◆ What you are asked to do
Give these entries again with "Pause" swapped for "Stop" and everything else the same. Leave out the pictures.

◆ Records for the exercise
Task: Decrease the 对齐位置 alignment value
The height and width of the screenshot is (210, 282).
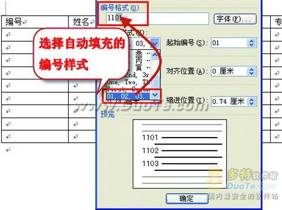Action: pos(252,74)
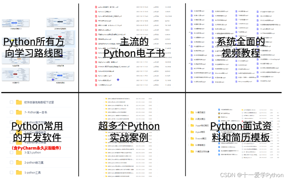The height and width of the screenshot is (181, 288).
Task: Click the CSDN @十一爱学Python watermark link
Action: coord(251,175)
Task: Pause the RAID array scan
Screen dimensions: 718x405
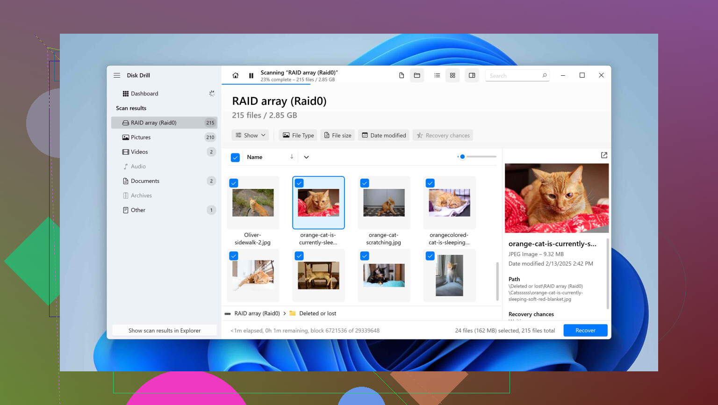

◆ Final result
Task: Decrease the 对齐位置 alignment value
The height and width of the screenshot is (210, 282).
Action: pos(252,74)
The height and width of the screenshot is (181, 288).
Task: Click the CSDN @十一爱学Python watermark link
Action: coord(251,175)
Task: Stop the RAID array scan
Screen dimensions: 718x405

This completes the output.